• [Saved entries]

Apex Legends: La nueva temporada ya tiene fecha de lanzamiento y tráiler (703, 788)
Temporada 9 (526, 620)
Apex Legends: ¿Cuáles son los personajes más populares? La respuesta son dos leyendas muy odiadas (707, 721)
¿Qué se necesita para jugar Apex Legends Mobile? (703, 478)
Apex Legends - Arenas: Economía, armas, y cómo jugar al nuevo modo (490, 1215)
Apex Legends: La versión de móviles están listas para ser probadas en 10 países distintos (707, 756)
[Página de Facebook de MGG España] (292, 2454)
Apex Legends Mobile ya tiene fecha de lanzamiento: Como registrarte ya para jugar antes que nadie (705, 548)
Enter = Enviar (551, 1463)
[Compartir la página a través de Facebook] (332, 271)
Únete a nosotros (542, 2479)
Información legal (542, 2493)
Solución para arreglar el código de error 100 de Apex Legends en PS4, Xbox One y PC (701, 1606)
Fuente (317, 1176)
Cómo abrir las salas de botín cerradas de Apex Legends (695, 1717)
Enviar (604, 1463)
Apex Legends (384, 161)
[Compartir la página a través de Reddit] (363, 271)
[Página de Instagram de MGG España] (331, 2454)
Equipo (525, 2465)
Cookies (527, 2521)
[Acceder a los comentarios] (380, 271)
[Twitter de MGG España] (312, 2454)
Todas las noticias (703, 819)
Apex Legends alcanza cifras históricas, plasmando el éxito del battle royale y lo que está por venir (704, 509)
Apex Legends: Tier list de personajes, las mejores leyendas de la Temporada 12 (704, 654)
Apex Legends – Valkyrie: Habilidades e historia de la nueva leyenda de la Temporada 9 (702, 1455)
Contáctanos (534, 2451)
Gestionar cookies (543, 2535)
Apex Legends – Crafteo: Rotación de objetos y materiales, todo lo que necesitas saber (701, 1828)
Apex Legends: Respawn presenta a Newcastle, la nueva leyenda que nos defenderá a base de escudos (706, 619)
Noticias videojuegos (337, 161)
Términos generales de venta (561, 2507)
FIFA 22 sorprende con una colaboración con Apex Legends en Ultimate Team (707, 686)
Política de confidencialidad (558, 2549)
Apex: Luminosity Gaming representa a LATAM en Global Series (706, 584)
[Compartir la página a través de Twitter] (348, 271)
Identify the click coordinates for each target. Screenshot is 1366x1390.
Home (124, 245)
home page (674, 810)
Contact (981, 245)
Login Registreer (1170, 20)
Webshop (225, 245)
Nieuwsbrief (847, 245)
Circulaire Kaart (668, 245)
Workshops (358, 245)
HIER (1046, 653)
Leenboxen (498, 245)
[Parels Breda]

• [GOAL OF THE EXERCISE]
Transcribe the records above from the line holding "Enviar (604, 1463)" down to the line holding "FIFA 22 sorprende", inclusive, without adding anything.

• [ANSWER SPACE]
Enviar (604, 1463)
Apex Legends (384, 161)
[Compartir la página a través de Reddit] (363, 271)
[Página de Instagram de MGG España] (331, 2454)
Equipo (525, 2465)
Cookies (527, 2521)
[Acceder a los comentarios] (380, 271)
[Twitter de MGG España] (312, 2454)
Todas las noticias (703, 819)
Apex Legends alcanza cifras históricas, plasmando el éxito del battle royale y lo que está por venir (704, 509)
Apex Legends: Tier list de personajes, las mejores leyendas de la Temporada 12 (704, 654)
Apex Legends – Valkyrie: Habilidades e historia de la nueva leyenda de la Temporada 9 (702, 1455)
Contáctanos (534, 2451)
Gestionar cookies (543, 2535)
Apex Legends – Crafteo: Rotación de objetos y materiales, todo lo que necesitas saber (701, 1828)
Apex Legends: Respawn presenta a Newcastle, la nueva leyenda que nos defenderá a base de escudos (706, 619)
Noticias videojuegos (337, 161)
Términos generales de venta (561, 2507)
FIFA 22 sorprende con una colaboración con Apex Legends en Ultimate Team (707, 686)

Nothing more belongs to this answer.